HTC was a more influential player in the smartphone market than you might think, they made the first-ever android phone, they also designed Google’s Nexus devices and at the end of 2010, HTC was the leading smartphone vendor in the United States ahead of companies like Apple and Samsung.

But, in 2014, it trailed Apple, Samsung, and LG with around a 6 percent market share in the U.S. In 2017, HTC captured 2.3 percent of smartphone subscribers and now its smartphone segment has vanished completely and it has started making VR headsets.

So, How did a company at the top of its game go from riches to rags? How did one of the leading smartphone manufacturers in the world go from top to rock bottom?

HTC was a smartphone company that focused on the wrong thing: ‘making great products for consumers‘. When it should have focused on ‘marketing its products as great’. <– Read it again.

It was often said that once you try HTC products, you’ll love them but the problem was that HTC products though being one of the best in the industry started losing traction because HTC was naive enough to ‘not buy’ reviews and media.

HTC didn’t indulge in flashy advertisements or paid reviews to get the word out unlike its competitors and thus became a victim of a loudmouth industry.

Though its products were better than its competitors, its failure in keeping its top position proves to us that organic marketing is dead in this era.

HTC’s motto – quietly brilliant was true and reflective of the brand but the part quietly played a major role in its demise.

HTC’s case shows us how manipulative companies have now become. How marketing departments can fool you into believing that their product is great when in reality it’s not.

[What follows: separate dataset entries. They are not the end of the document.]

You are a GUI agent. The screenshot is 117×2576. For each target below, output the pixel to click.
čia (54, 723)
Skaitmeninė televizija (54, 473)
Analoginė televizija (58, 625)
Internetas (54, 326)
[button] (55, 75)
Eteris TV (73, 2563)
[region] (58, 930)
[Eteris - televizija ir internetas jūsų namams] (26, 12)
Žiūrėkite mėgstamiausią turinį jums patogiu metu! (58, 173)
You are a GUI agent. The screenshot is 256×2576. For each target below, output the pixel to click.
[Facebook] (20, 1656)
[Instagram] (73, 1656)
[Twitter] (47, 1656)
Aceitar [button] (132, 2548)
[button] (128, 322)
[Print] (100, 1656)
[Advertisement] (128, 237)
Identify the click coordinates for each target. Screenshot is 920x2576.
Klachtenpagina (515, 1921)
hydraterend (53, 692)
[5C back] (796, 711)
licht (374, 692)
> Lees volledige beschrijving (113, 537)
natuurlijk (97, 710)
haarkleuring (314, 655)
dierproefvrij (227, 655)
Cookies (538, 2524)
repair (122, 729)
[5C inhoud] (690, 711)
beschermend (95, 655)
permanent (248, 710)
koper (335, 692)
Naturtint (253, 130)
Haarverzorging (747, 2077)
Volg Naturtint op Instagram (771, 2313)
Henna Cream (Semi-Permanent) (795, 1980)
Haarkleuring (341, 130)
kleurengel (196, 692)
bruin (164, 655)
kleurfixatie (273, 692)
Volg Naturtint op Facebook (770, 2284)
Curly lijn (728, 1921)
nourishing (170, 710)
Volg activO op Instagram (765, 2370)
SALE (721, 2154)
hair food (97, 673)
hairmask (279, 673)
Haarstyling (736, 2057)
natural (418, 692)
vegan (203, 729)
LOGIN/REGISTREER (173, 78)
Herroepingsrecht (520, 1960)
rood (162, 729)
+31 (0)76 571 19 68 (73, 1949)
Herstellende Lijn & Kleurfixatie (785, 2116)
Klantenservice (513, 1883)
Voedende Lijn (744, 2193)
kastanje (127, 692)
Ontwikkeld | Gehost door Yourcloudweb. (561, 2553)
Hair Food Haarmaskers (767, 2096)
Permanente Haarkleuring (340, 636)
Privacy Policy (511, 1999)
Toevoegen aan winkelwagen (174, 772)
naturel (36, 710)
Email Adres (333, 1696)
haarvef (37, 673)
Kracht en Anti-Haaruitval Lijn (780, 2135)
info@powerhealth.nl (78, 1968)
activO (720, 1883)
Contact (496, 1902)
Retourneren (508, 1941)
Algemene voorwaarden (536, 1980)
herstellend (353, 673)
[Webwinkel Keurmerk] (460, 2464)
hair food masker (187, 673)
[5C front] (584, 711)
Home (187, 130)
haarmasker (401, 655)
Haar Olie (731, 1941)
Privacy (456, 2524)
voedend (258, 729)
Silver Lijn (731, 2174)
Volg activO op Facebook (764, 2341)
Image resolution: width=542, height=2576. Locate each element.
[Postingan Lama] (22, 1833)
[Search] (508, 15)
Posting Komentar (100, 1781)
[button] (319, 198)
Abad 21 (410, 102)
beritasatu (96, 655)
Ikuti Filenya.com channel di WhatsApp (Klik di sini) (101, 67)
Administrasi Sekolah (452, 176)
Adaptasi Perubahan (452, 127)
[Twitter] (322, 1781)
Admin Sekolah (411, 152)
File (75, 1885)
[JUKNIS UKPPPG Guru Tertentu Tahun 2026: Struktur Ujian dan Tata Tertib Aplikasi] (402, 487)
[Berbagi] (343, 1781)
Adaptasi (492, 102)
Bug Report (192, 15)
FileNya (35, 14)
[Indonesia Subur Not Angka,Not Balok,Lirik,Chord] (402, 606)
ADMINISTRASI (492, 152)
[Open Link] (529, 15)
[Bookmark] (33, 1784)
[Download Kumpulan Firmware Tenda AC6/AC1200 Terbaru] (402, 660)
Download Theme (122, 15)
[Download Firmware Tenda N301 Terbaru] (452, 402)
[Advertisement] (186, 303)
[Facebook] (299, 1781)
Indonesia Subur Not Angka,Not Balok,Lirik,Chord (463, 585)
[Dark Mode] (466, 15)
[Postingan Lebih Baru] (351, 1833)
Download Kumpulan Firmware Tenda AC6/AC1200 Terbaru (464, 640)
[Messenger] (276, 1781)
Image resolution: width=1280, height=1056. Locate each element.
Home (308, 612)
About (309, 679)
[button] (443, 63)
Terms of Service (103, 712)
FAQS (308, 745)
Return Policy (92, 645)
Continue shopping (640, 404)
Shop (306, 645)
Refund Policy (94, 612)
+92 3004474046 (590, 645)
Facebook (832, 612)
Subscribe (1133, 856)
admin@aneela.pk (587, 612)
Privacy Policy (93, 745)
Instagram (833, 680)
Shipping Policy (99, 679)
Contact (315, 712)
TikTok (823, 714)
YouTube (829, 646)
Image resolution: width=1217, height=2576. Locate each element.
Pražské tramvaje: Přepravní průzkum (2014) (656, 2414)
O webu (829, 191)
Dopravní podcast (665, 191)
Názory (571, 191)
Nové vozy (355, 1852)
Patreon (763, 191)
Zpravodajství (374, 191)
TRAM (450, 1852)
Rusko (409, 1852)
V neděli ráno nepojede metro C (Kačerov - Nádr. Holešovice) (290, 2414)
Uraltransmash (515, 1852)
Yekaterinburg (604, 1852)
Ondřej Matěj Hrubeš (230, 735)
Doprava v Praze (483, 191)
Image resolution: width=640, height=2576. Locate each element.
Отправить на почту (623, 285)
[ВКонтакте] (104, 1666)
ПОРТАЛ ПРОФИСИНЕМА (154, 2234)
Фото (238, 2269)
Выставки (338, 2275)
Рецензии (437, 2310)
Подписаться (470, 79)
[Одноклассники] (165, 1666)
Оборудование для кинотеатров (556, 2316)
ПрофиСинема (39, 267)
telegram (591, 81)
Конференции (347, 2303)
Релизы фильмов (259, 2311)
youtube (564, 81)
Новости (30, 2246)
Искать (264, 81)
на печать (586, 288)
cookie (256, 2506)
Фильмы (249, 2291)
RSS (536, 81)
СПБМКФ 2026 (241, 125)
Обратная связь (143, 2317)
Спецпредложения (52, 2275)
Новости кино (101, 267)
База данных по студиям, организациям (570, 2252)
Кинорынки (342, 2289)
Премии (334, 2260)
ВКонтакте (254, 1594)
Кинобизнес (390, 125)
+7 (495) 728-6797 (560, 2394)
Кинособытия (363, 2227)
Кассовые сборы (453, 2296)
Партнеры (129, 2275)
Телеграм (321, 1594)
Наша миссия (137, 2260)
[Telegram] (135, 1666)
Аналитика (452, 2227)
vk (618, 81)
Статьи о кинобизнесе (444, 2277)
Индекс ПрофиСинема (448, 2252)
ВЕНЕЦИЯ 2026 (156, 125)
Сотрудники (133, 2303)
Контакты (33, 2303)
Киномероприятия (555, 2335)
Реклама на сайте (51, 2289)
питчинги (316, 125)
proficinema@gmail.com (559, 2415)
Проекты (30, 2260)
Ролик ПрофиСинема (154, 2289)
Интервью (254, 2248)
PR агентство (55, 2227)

death of organic marketing

In this world, having a great marketing team is becoming more important than a great product team because if you cannot reach the customers the right way, how will they know about your product and if they don’t know about your product why will they ever try your product?

It’s a shame that one of the best minds of our generation are busy figuring out how to make people click on ads. It truly is.

We have to understand that marketing is not an important problem to solve. The more we try to focus on problems that are not important for mankind, the more will we dig a hole so deep for ourselves that getting out of it will become impossible.

Think about it this way- Who does the marketing? Us. Who do we market to? Us. This is a trap and we would not be able to escape it.

But, the problem is that the saturation of online media with products and services has left us with no choice. Marketing has become a necessary evil (Paid marketing).

If you do it, you’re not necessarily doing the right thing but if you don’t do it then what are you doing?

Marketing and design have become such an integral part of our culture.

We are figuring out ways to manipulate ourselves.

Think about it again.

HTC as a brand focused on what should’ve been important and essential, its product. In doing so, it lost focus on something which should’ve been not-so-important and extra, paid marketing and PR.

But who cares about what truly matters? If your product doesn’t sell, your company doesn’t survive.

And, HTC’s product being quietly brilliant, didn’t.